The pathophysiologic consequences of intravascular amniotic fluid are complex and probably related to several processes. These include pulmonary vascular obstruction by amniotic fluid particulates, such as meconium; left ventricular dysfunction, possibly as a result of ischemia secondary to pulmonary hypertension and right ventricular dysfunction; pulmonary edema, related to the left ventricular dysfunction just described or to damage to the vascular endothelium by some constituent of amniotic fluid; and an immunologic reaction pathogenetically similar to anaphylaxis. The main histologic abnormality is the presence of squames, mucin, and bile derived from meconium within small pulmonary vessels.

Manifestations of the Disease

Radiography and Computed Tomography

The principal radiographic finding is bilateral airspace consolidation with or without pleural effusions, which is indistinguishable from acute pulmonary edema of other causes ( Fig. 52.3 ). Whether cardiac enlargement accompanies the edema depends on the severity of pulmonary hypertension and consequent cor pulmonale with or without left ventricular failure. The consolidation may persist or resolve within a few days.

Differential Diagnosis

The diagnosis of amniotic fluid embolism is based on the rapid development of a complex constellation of findings with sudden cardiovascular collapse: acute left ventricular failure with pulmonary edema, DIC, and neurologic impairment. Because the predominant radiographic manifestation is widespread airspace consolidation, the main differential diagnoses are massive pulmonary hemorrhage and aspiration of liquid gastric contents. The diagnosis of amniotic fluid embolism should be considered, particularly in patients with risk factors such as medical induction of labor and placenta previa or abruption; it is supported by identification of squames, mucin, or hair fragments in samples of pulmonary capillary blood aspirated through a pulmonary arterial catheter.

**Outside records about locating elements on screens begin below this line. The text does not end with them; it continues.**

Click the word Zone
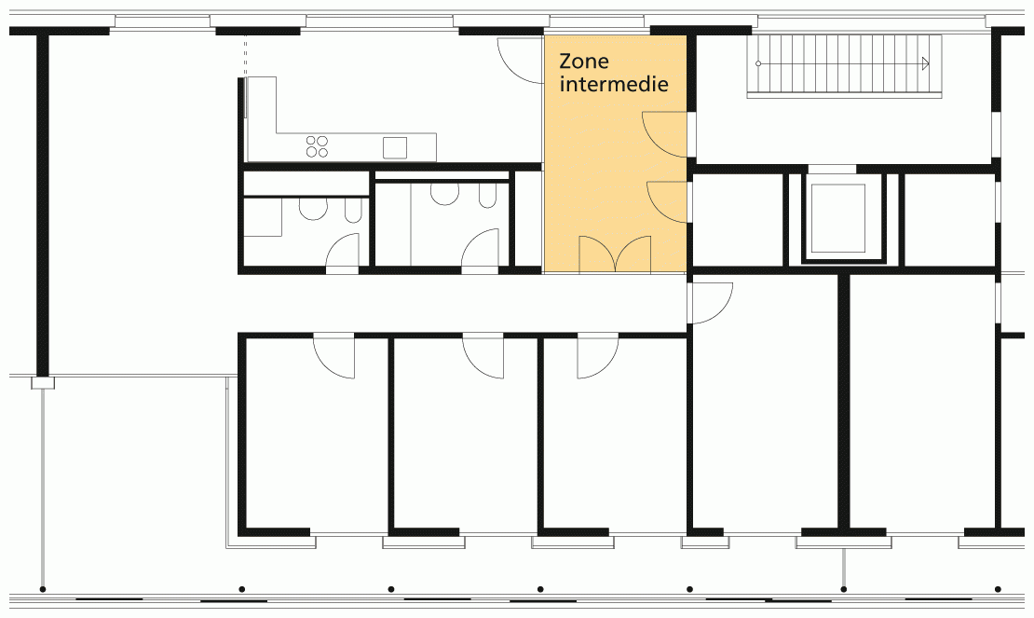[583, 62]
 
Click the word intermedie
[614, 85]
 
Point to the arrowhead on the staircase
[926, 63]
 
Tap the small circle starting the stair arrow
[758, 63]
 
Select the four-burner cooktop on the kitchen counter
[318, 146]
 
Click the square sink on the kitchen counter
[395, 147]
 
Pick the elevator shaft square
[837, 218]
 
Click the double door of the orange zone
[615, 254]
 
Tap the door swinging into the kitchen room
[521, 60]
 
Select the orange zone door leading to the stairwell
[665, 134]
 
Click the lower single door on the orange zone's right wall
[667, 202]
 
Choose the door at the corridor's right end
[711, 303]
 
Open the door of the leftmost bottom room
[333, 356]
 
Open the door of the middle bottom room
[483, 356]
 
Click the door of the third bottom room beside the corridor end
[598, 356]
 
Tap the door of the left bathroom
[342, 254]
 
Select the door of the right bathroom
[480, 251]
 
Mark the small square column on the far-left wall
[43, 382]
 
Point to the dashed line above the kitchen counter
[245, 56]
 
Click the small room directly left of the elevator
[739, 220]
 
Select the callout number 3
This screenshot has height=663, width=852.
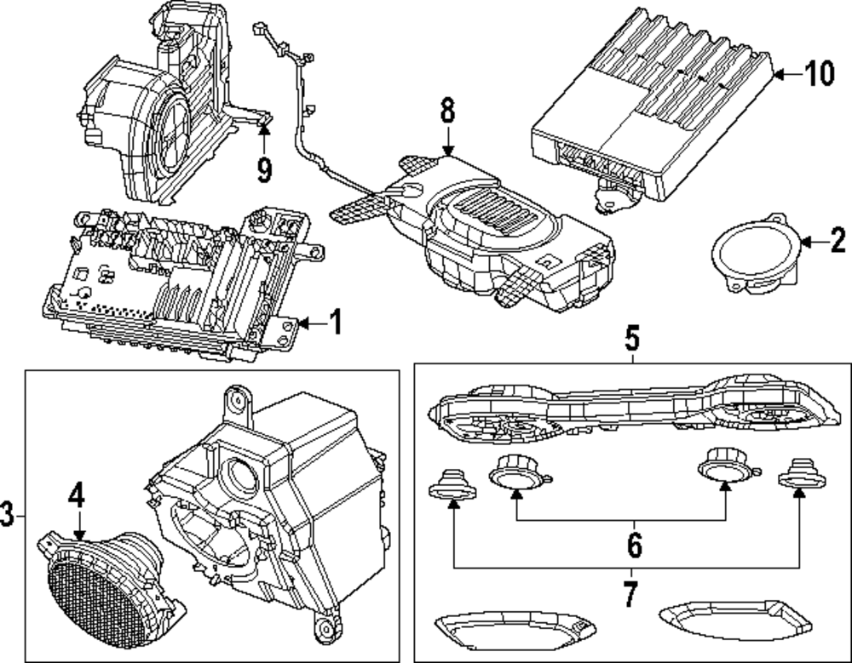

Synopsis of Treatment Options

There are no specific pharmacologic or other therapies that prevent or treat the amniotic fluid embolism syndrome. The treatment is therefore supportive and involves aggressive management of multiple types of shock simultaneously. The mortality rate of clinically recognized cases remains high at 19% in a recent study and up to 61% in older cohort studies; 25% to 50% of patients die within the first hour of the disease and most of the rest within 12 hours. Serious neurologic sequelae are common in survivors.